Surviving Fournier’s Gangrene Utilizing VAC Veraflo Therapy

Abstract

Background

  • Fournier’s gangrene is a rapid and aggressive form of necrotizing fasciitis of the external genitalia. The reported mortality rate varies, but can range as high as 45%.1
  • Most patients have such a high mortality rate due to multisystem organ failure that occurs from sepsis.
  • Aggressive surgical debridement needs to be performed. The resulting large tissue defects usually remain on an already compromised body.

Purpose

  • As a wound care coordinator for a 150 bed hospital in a rural area, this case study is meant to share my experience in the management of this deadly infection and its aftermath of tissue destruction using a picture diary.

Methods

  • Negative pressure wound therapy with instillation and dwell time (NPWTi-d)* was applied to the wounds on Day 4 after the initial surgical debridement.
    • Normal saline was instilled at 3 wound locations and allowed to dwell for 2-minutes, with 2-hour cycles at continuous -125 mmHg.
    • For extensive cleansing of thick exudate and wound debris, reticulated open cell foam dressings with through holes (ROCF-CC)† were used.
    • For continued cleansing of smaller debris and medium-to-light exudate, NPWTi-d was applied with standard foam dressings (ROCF-V)‡.
    • NPWTi-d dressings were changed every 2-3 days, or as necessary.
  • Systemic antibiotics were administered for infection control.
  • The midline abdominal wound was managed with conventional NPWT§ at -150 mmHg using polyvinyl alcohol foam dressings** and closed by secondary intention.
  • The wounds on the left flank, right groin, penis, and scrotum were closed using split thickness skin grafts (STSG) from the left thigh. Conventional NPWT was applied to bolster the grafts over the left flank (-75 mmHg) and right groin (-125 mmHg).
  • The penis and scrotum wounds were managed using bacitracin solution-soaked gauze with a foam dressing.

Case Presentation

  • The patient was a 67-year-old male, who presented to emergency room 1 week after undergoing robotic hernia repair.

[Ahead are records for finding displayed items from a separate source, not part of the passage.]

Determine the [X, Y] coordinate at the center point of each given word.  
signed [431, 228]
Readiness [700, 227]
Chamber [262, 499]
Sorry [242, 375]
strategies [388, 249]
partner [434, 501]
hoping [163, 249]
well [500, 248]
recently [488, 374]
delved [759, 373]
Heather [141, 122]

Purulent drainage was exuding from the midline incision and pain was radiating from the abdomen to groin.
  • The patient was taken to the operating room for surgical exploration and mesh removal after a CT scan showed evidence of infection. An infected hematoma was discovered, and the patient was taken to intesive care unit on a ventilator.
  • The patient continually got worse with a climbing white blood cell count, worsening kidney function, and general worsening anasarca. The patient remained on ventilator support, required continuous renal replacement therapy, and was administered multiple intravenous antibiotics. Enteral feeding was attempted.
  • I was consulted for moisture-related skin damage to scrotum, which within 2 days became necrotic with crepitus. Urology was consulted and patient was taken to operating room for aggressive debridement at multiple sites due to necrotizing fasciitis (Figures 1A, 2A).
  • NPWTi-d was initiated to manage the wound exudate output of 3000cc/day. Total parenteral nutrition was implemented.
  • The patient became more stable and tissue granulation occurred rapidly with use of NPWTi-d (Figures 1B-1E and Figures 2B-2C).
  • STSGs were applied to all wound sites (Figures IF, 2D). Graft adhesion was at 100% within 10 days of application.
  • The patient was discharged to a rehabilitation facility for continued management of his closed wounds.

Conclusions

  • Early recognition and aggressive treatment is key to having a positive outcome for this type of patient, no matter where they may be receiving treatment.

Reference
1. Spirnak JP, Resnick MI, Hampel N, Persky L; Fournier’s gangrene: report of 20 patients. J Urol. 1984; 131 (2): 289-91.